Why address the challenges concerning the coherence of the traditional view of the Incarnation? Why not simply give up the traditional view? After all, throughout the history of Christianity there have been those who deny that Christ was one person who was truly human and truly divine, by affirming that Christ was truly divine but not human (Docetism);4 or truly human but not divine (Ebionitism);5 or truly human but quasi-divine (Arianism,6 some form of Adoptionism);7 or quasi-human but truly divine (Apollinarianism);8 or quasi-human and quasi-divine/neither human nor divine (i.e. a tertium quid);9 or truly divine and truly human but two separate persons (Nestorianism).10 In recent centuries, non-incarnational Christologies have been proposed by a number of theologians who express interest in the historical Jesus, such as the Liberal Jesus of A.B. Ritschl (1900), the eschatological prophet of Albert Schweitzer (1910), the Hasid (Jewish holy man) of Géza Vermès (1984, 1993, 2001, 2003, 2004, 2008), the Religious Mystic of Marcus Borg (1991, 2006), and the Social Revolutionary of John Dominic Crossan (1991) (A. McGrath 1994; Powell 1999). Non-traditional views of the Incarnation have also been proposed; for example, John Knox understands the Incarnation as ‘the Word became, in a unique and supremely significant way, active and manifest within the life of “man”’ (Knox 1967, 65–7). Some have also argued that the Incarnational claims from the New Testament and such subsequent Christian confessions as the Nicene-Constantinopolitan Creed of 381 should be understood as ‘myth’, in the sense of being merely a non-historical, religious truth about ourselves which has been communicated under the form of talk about a divine being coming among us (O’Collins 2002b, 1; Evans 1996, 43–4, 51, 73–4, citing D.F. Strauss and Joseph Campbell among others).

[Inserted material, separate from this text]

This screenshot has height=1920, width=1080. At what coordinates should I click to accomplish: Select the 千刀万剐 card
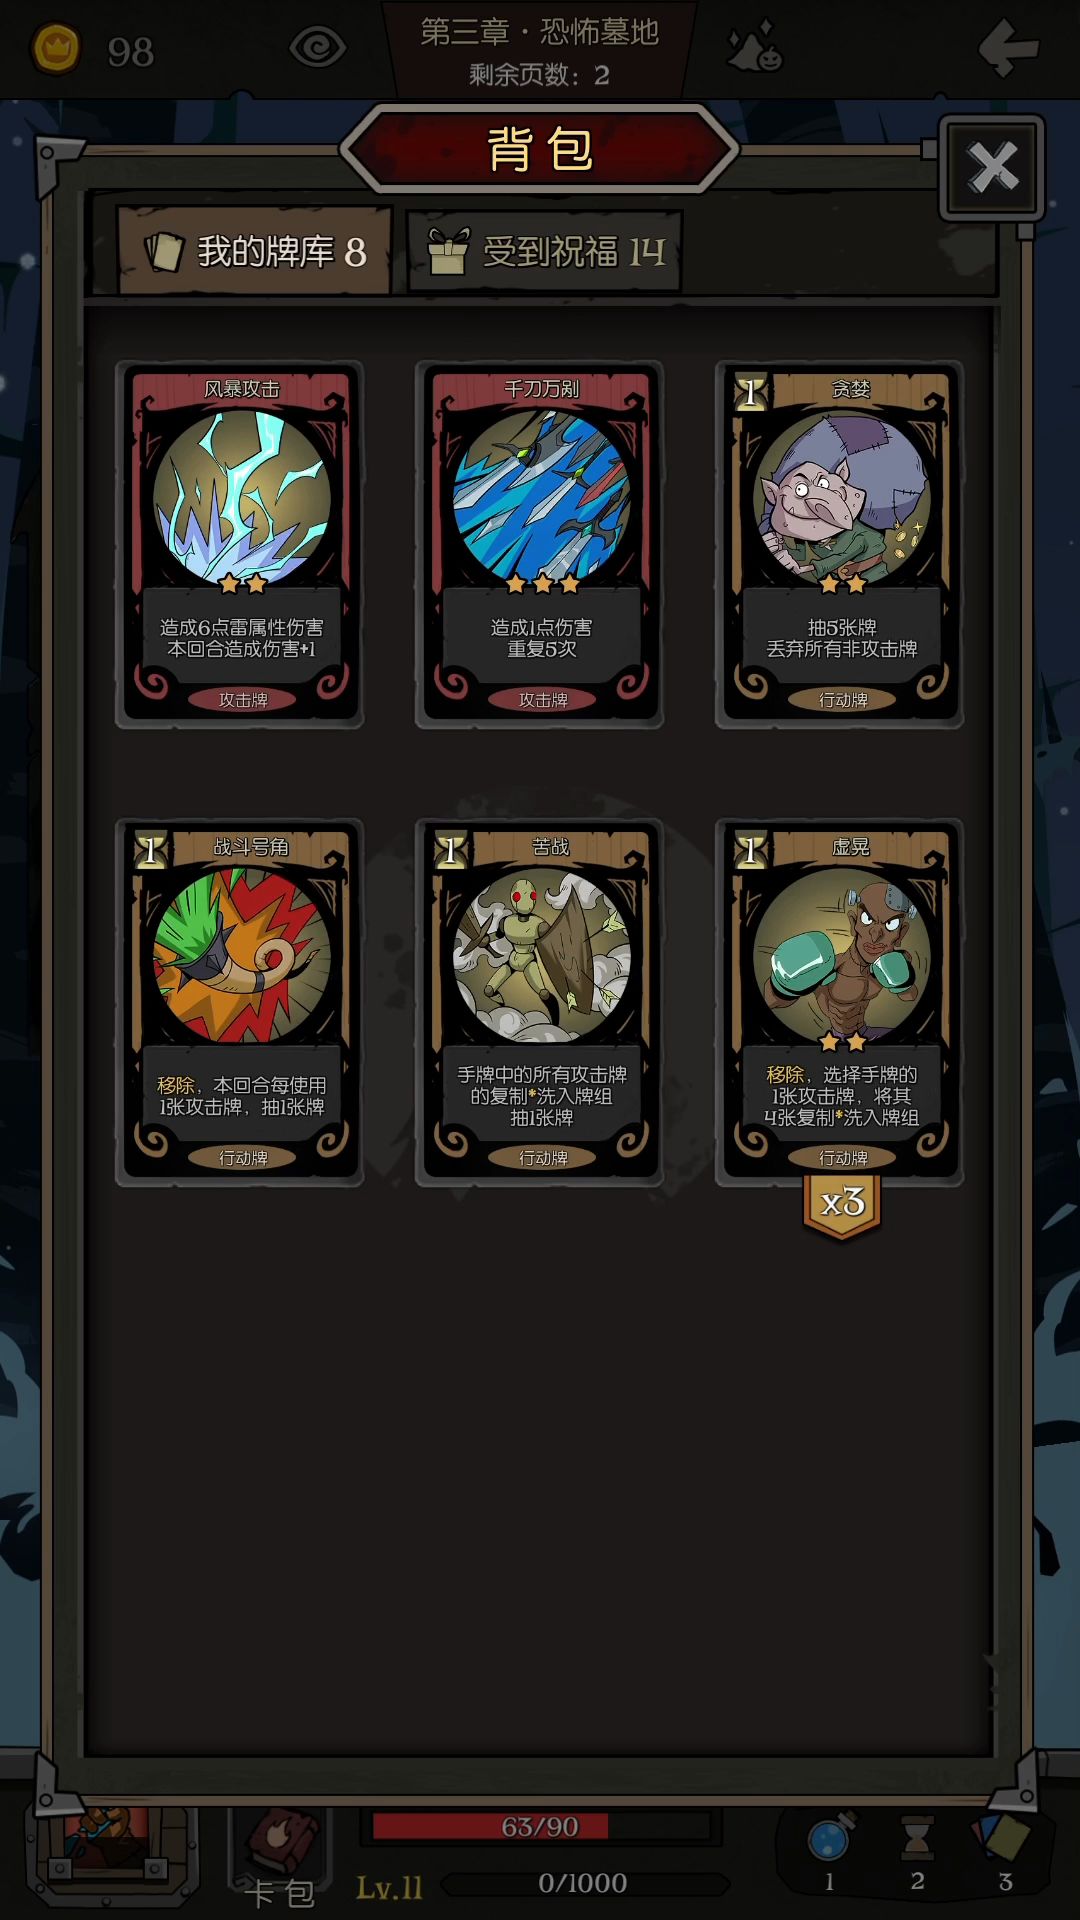pos(540,544)
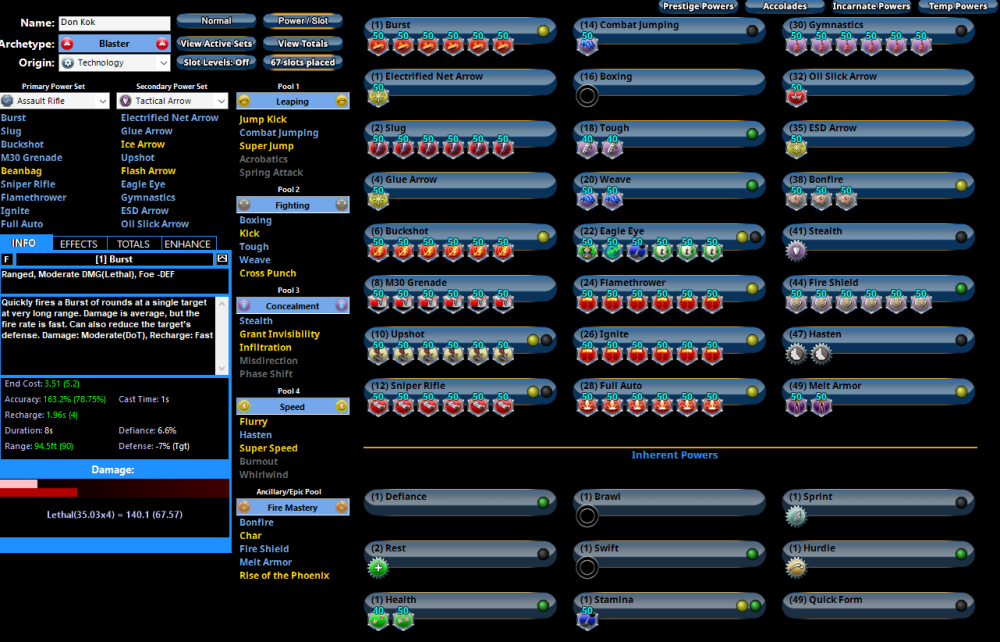
Task: Toggle the green indicator on the Defiance power
Action: 543,502
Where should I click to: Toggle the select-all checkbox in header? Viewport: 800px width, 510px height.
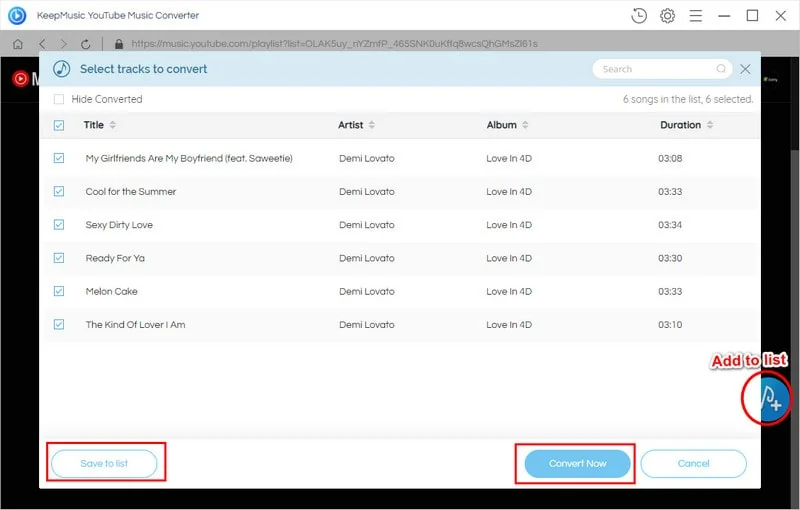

Historical-critical methodologies have often been seen, and indeed have been used, as a weapon against the traditional view. However, in recent years a number of distinguished New Testament scholars (e.g. N.T. Wright 1996, 1998, 2003; Martin Hengel 1995, 2007), philosophers of religion (e.g. Richard Swinburne 1994, 2003; William Lane Craig 2008a), and systematic theologians (e.g. Wolfhart Pannenberg 1968, 1991; Gerald O’Collins 1995) have argued that a historical-critical methodology that does not hold an unwarranted anti-supernaturalistic presupposition yields evidences for the traditional view. Among other things, a number of them have argued that there are historical evidences which indicate that Jesus understood himself as truly divine11 and that he was bodily resurrected, the latter serving as a divine vindication of Jesus’ claims. These arguments imply that there are historical evidences for thinking that Jesus was not merely truly human but also truly divine.
With respect to the terms ‘divine’ and ‘God’, it should be noted that up to the fourth century many theologians made distinctions between being ‘God’ and being ‘true God’, such that there was no clear distinction between the words ‘God’ and creation (a looser sense of ‘God’ might include creatures such as human figures and angels) (Ayres 2004, 4–14). Nevertheless, New Testament scholars of the so-called ‘New Religionsgeschichtliche Schule’ (Hurtado 2003, 11) – which include Richard Bauckham, Larry Hurtado, N.T. Wright and the late Martin Hengel – would argue that the highest Christology of the later New Testament writings (e.g. Gospel of John) and the creedal formulations of the early church fathers in the fourth century, with their explicit affirmations of the pre-existence and the true ontological divinity of Christ, are not so much a development in essence but a development in understanding and explication of what was already essentially there at the beginning of the Christian movement. These scholars are well aware that there are differences between the language, formulation and thought patterns of the later Greek creedal statements and those of the New Testament (Brown 1994, 171). Nevertheless, they have argued that their case is justified on the basis of exegeses of early Christian texts such as 1 Cor 8:612 and Phil 2:6–11 as well as other passages indicating the devotional practices offered to Jesus in corporate liturgical gatherings (especially references to ‘calling upon’ Jesus [1 Cor 1:2])13 and the relationship between believers and Jesus.14 As Bauckham (2008a, x) memorably puts it, ‘The earliest Christology was already the highest Christology’. This conclusion implies that the earliest Christians would not have disagreed with pro-Nicene’s ‘highest Christology’, i.e. the Son and the Father are ‘of equal ontological standing’ (Ayres 2004, 236), even though they did not use the same terminology.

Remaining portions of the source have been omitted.